The software supply chain attacks are becoming more and more focused on trusted development and delivery procedures, so the conventional post-build integrity mechanisms cannot be used anymore. The available frameworks like SLSA, SBOM and in toto are majorly used to offer provenance and traceability but do not have the capabilities of actively identifying and removing vulnerabilities in software production. The current paper includes an example of agentic artificial intelligence (AI) based on autonomous software supply chain security that combines large language model (LLM)-based reasoning, reinforcement learning (RL), and multi-agent coordination. The suggested system utilizes specialized security agents coordinated with the help of LangChain and LangGraph, communicates with actual CI/CD environments with the Model Context Protocol (MCP), and documents all the observations and actions in a blockchain security ledger to ensure integrity and auditing.

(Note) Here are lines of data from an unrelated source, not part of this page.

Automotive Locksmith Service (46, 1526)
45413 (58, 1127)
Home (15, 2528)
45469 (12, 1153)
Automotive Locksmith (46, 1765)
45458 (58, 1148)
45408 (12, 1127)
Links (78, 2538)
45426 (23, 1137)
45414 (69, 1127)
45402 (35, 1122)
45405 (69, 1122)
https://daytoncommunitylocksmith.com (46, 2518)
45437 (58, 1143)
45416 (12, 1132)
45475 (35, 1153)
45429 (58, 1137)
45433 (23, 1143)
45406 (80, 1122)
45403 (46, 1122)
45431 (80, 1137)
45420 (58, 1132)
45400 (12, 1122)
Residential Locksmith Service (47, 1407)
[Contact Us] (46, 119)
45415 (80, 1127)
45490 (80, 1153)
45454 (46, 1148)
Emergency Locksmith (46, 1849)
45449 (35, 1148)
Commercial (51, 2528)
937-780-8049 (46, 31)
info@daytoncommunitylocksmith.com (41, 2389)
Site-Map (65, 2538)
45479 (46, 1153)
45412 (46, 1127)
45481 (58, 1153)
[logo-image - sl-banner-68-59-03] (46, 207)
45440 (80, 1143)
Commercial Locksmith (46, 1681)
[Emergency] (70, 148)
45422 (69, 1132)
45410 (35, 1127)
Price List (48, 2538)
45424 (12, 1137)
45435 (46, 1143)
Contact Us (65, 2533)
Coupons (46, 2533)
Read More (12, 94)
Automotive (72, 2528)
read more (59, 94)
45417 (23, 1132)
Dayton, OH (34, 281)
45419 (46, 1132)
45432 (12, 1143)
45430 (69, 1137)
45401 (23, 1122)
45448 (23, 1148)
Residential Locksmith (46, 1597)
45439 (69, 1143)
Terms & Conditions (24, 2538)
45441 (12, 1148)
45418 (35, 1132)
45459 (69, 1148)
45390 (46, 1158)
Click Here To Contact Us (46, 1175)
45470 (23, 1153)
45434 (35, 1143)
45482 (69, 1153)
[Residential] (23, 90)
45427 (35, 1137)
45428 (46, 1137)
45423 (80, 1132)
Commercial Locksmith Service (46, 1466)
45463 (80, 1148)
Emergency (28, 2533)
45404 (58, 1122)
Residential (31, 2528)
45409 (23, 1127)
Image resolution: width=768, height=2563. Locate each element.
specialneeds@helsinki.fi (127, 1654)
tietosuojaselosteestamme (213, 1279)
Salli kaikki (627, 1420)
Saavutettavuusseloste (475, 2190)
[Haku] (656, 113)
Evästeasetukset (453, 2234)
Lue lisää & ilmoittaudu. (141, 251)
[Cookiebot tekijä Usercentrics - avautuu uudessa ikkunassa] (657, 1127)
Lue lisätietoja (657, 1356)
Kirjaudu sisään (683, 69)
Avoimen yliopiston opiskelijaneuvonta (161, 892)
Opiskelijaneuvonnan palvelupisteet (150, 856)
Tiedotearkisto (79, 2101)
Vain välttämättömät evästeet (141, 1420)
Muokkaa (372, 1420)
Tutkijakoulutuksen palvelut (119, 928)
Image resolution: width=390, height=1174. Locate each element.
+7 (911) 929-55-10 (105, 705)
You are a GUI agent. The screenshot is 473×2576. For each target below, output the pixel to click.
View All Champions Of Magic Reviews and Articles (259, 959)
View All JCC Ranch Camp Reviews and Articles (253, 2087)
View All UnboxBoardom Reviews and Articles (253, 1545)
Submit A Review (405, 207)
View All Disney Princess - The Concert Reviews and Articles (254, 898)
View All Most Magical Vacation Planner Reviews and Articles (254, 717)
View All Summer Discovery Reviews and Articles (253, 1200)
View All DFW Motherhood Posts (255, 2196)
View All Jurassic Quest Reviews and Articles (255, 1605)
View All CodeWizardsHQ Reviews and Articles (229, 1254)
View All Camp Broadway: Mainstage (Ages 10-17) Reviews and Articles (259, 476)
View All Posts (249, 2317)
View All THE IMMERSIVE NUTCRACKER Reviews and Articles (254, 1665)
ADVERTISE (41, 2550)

Reinforcement learning can be used to achieve adaptive mitigation strategies that consider the balance between security effectiveness and the operational overhead, and LLMs can be used to achieve semantic vulnerability analysis, as well as explainable decisions. This framework is tested based on simulated pipelines, as well as, actual world CI/CD integrations on GitHub Actions and Jenkins, including injection attacks, insecure deserialization, access control violations, and configuration errors. Experimental outcomes indicate better detection accuracy, shorter mitigation latency and reasonable build-time overhead than rule-based, provenance only and RL only baselines. These results show that agentic AI can facilitate the transition to self defending, proactive software supply chains rather than reactive verification ones.

翻译：软件供应链攻击日益聚焦于可信开发与交付流程，使得传统构建后完整性机制已无法适用。现有框架如SLSA、SBOM及in toto主要提供溯源与可追溯性，但缺乏在软件生产过程中主动识别与消除漏洞的能力。本文提出一种基于代理式人工智能（AI）的自主软件供应链安全框架，其融合了基于大语言模型（LLM）的推理、强化学习（RL）与多智能体协同技术。该系统通过LangChain与LangGraph协调专业化安全代理，借助模型上下文协议（MCP）与真实CI/CD环境交互，并将所有观测与操作记录于区块链安全账本以确保完整性与可审计性。强化学习用于实现兼顾安全效能与运行开销的自适应缓解策略，大语言模型则用于语义级漏洞分析与可解释决策。该框架在模拟流水线及真实世界的GitHub Actions与Jenkins CI/CD集成环境中进行测试，涵盖注入攻击、不安全反序列化、访问控制违规及配置错误等场景。实验结果表明，相较于基于规则、仅溯源及仅强化学习的基线方法，本框架在检测精度、缓解延迟及构建时开销方面均表现更优。这些结果证明，代理式人工智能能够推动软件供应链从被动验证向主动自主防御的范式转变。